start

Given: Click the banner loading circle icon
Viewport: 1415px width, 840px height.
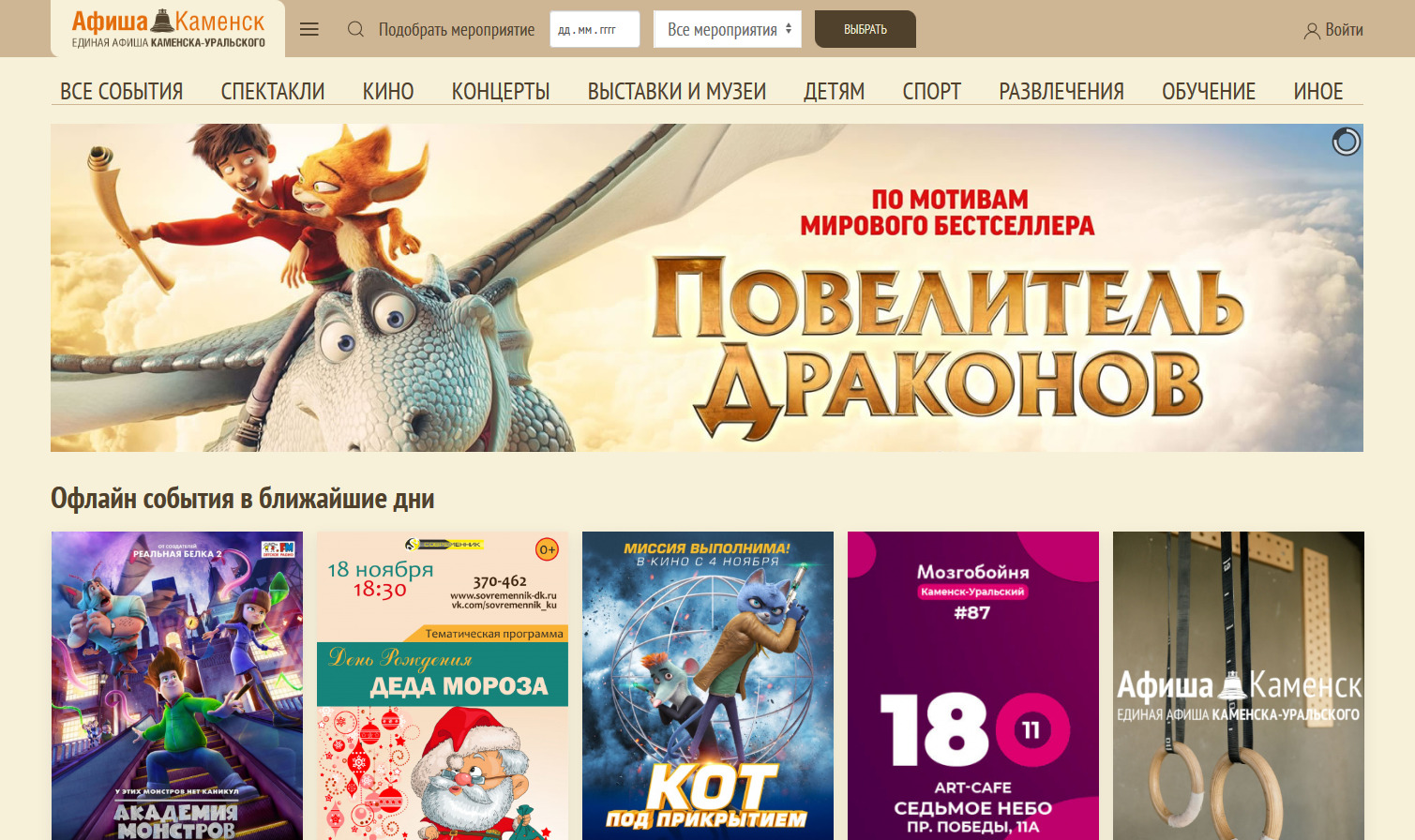Looking at the screenshot, I should (x=1346, y=142).
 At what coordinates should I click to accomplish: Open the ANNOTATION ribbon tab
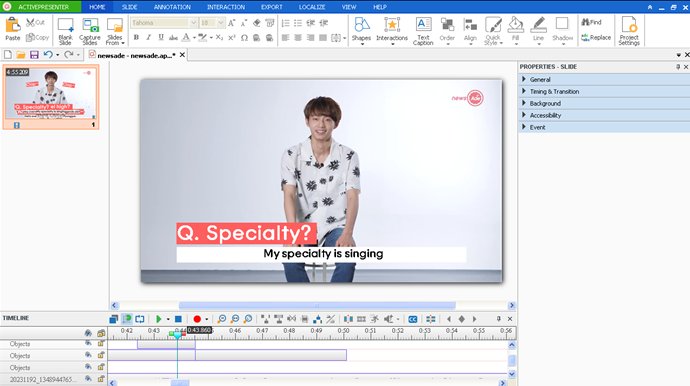172,7
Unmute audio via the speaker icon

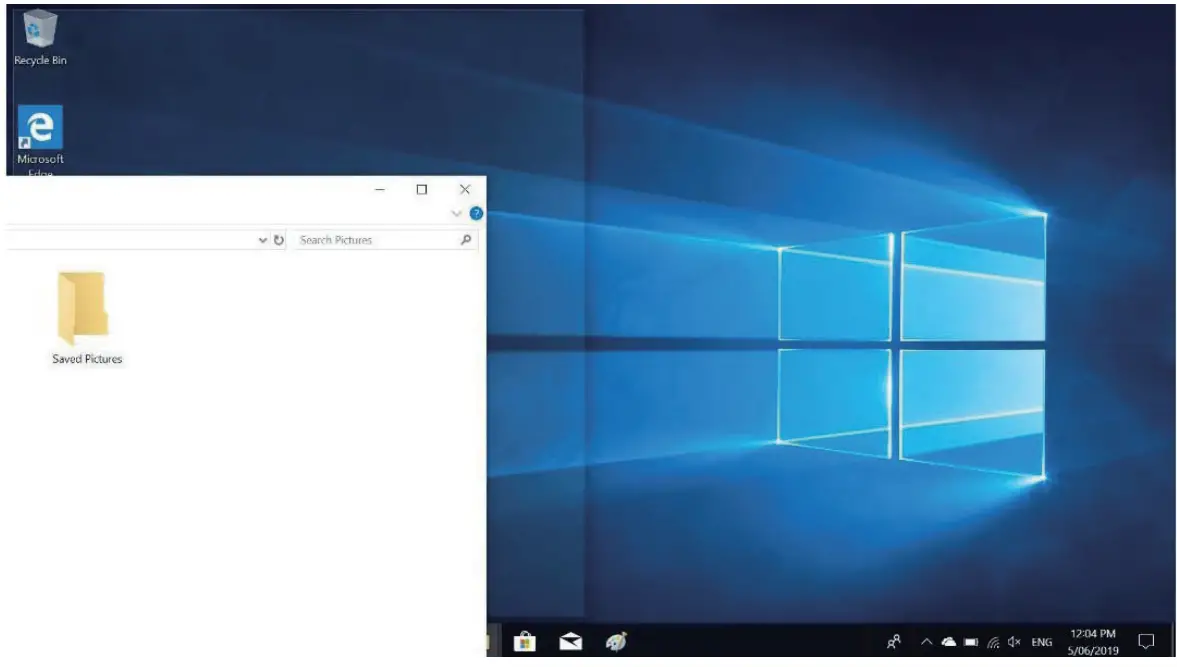click(1015, 641)
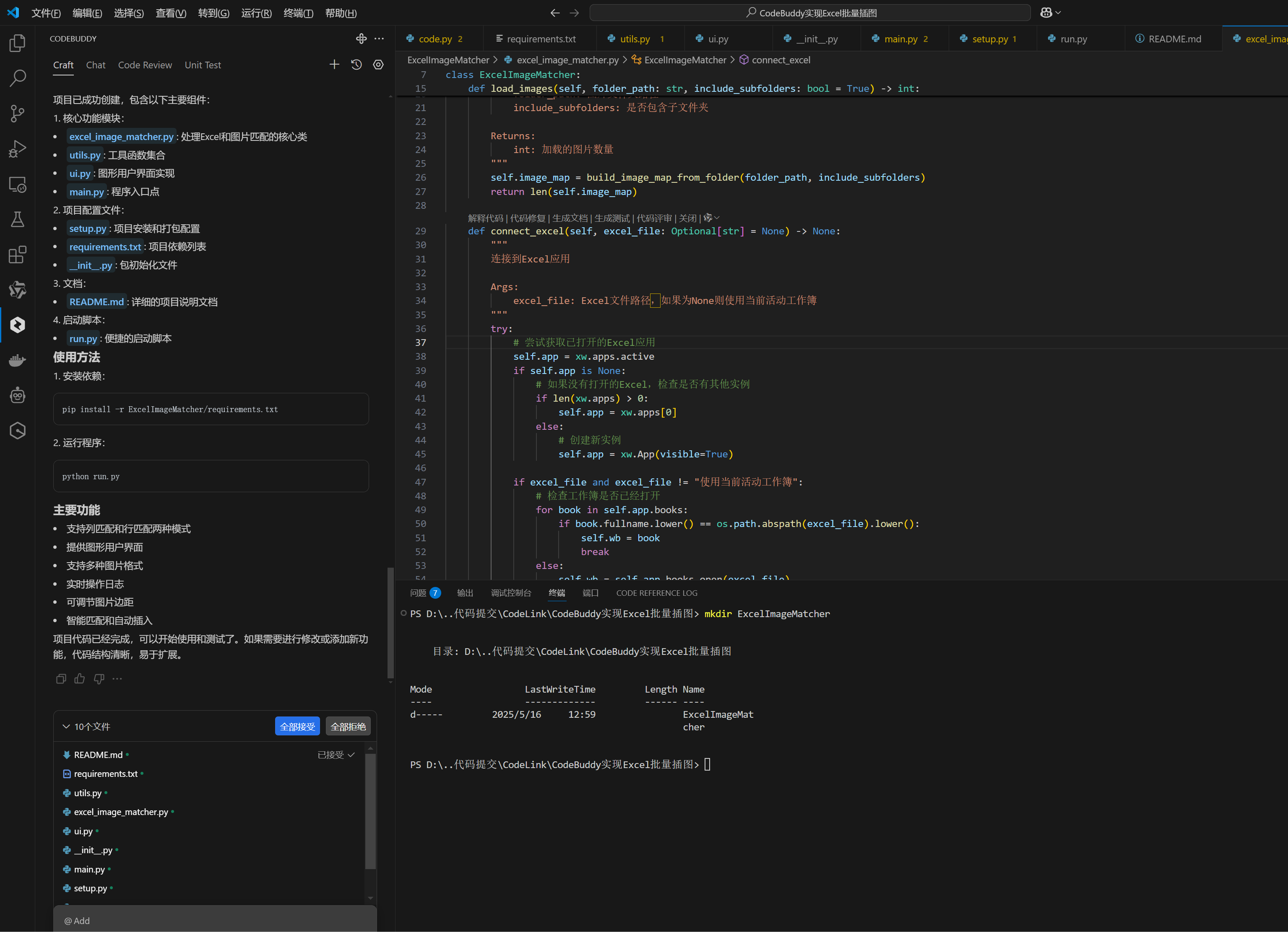
Task: Open the Extensions view icon
Action: point(18,255)
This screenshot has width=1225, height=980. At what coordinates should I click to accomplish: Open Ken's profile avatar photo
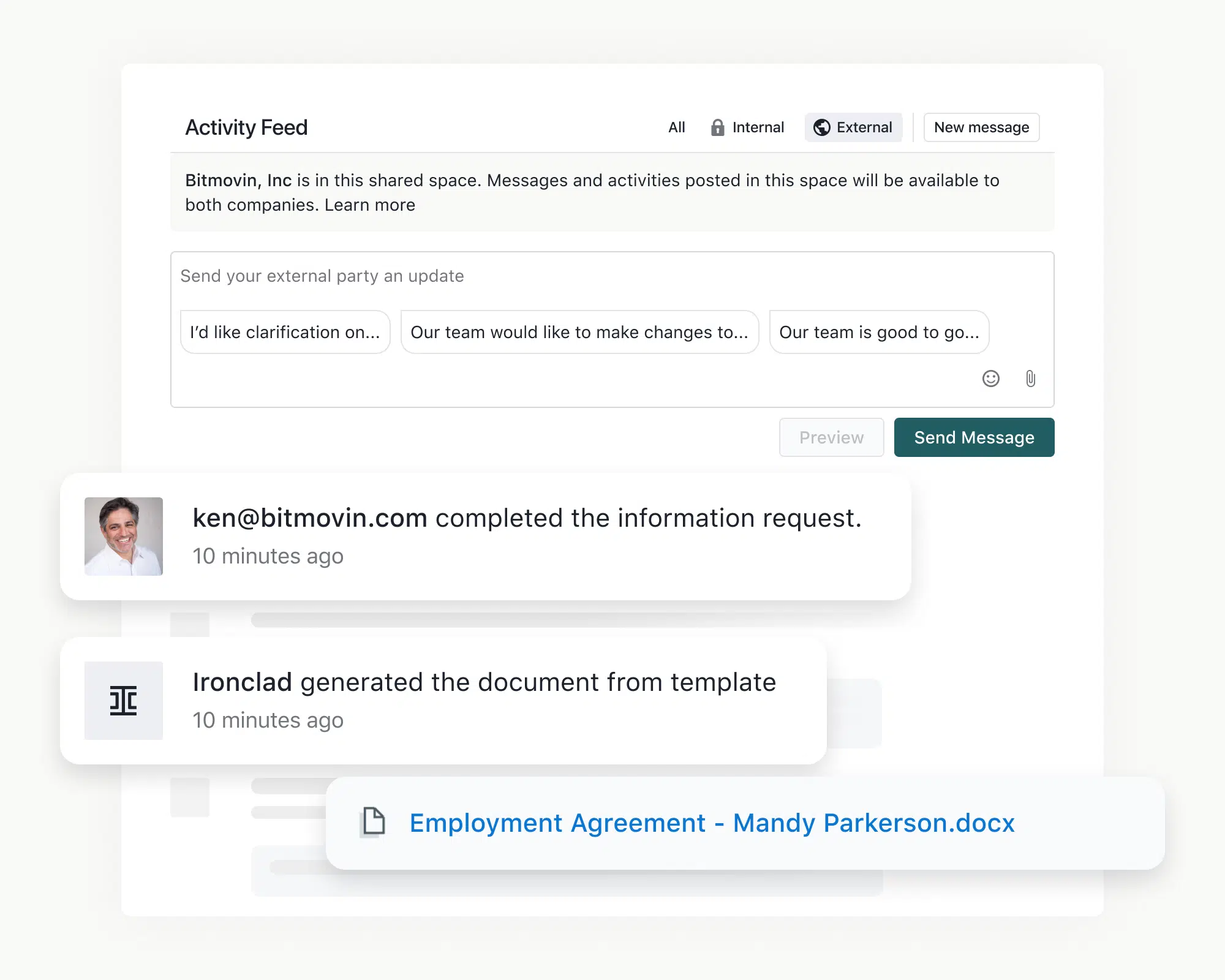[x=124, y=537]
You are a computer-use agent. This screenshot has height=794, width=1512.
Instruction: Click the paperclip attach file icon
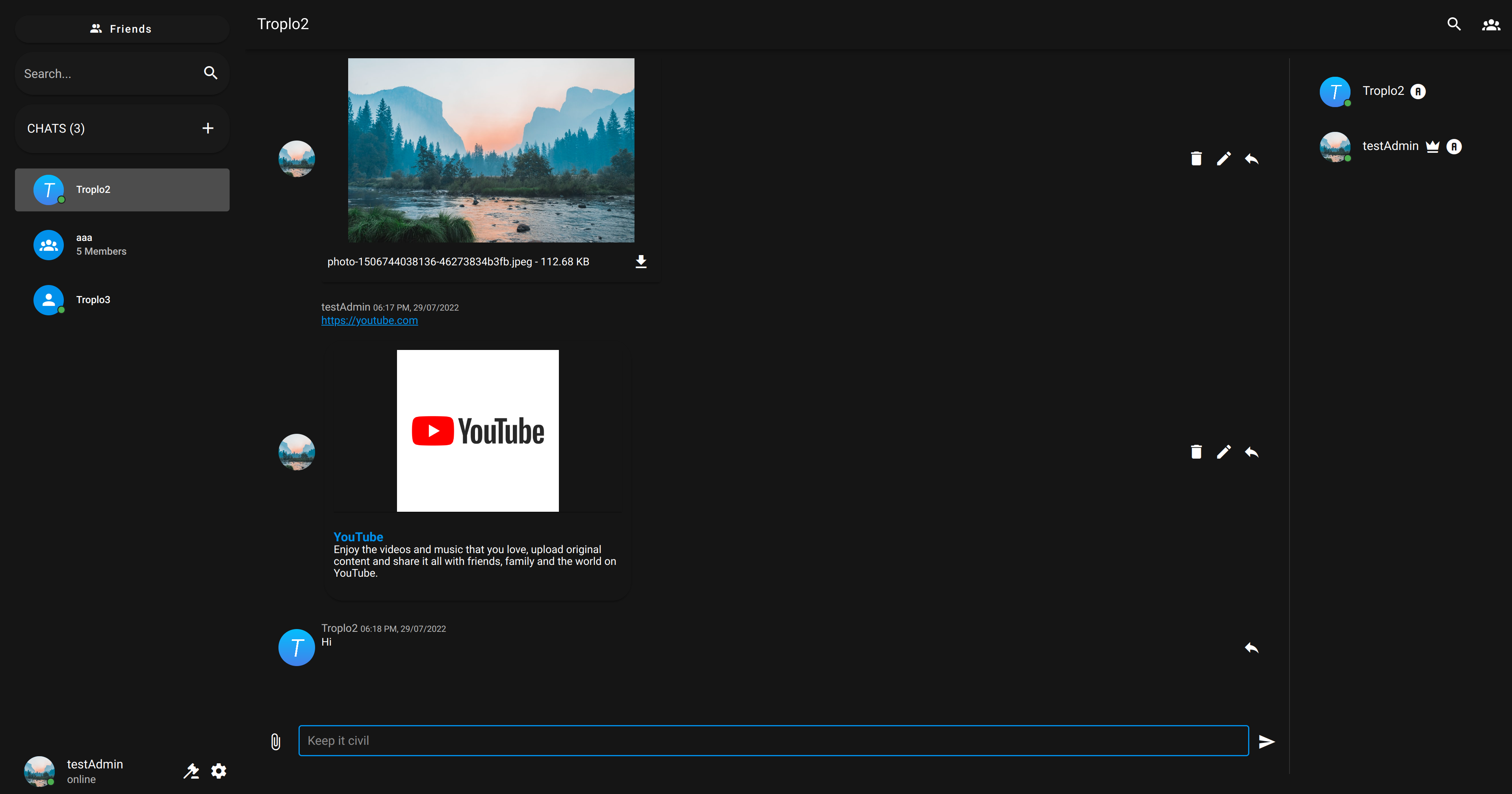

end

Revise all the records above by replacing "At what coordinates should I click" with "Where should I click" and changing nothing else. Leave the pictures out of your answer.

Given: Click the banner loading circle icon
Viewport: 1415px width, 840px height.
Looking at the screenshot, I should (x=1346, y=142).
 Where should I click to accomplish: Open the ANNOTATION ribbon tab
172,7
Unmute audio via the speaker icon

click(1015, 641)
Task: Open the Extensions view icon
Action: point(18,255)
This screenshot has width=1225, height=980. Where should I click to accomplish: Open Ken's profile avatar photo
[x=124, y=537]
You are a computer-use agent. This screenshot has height=794, width=1512.
Instruction: Click the paperclip attach file icon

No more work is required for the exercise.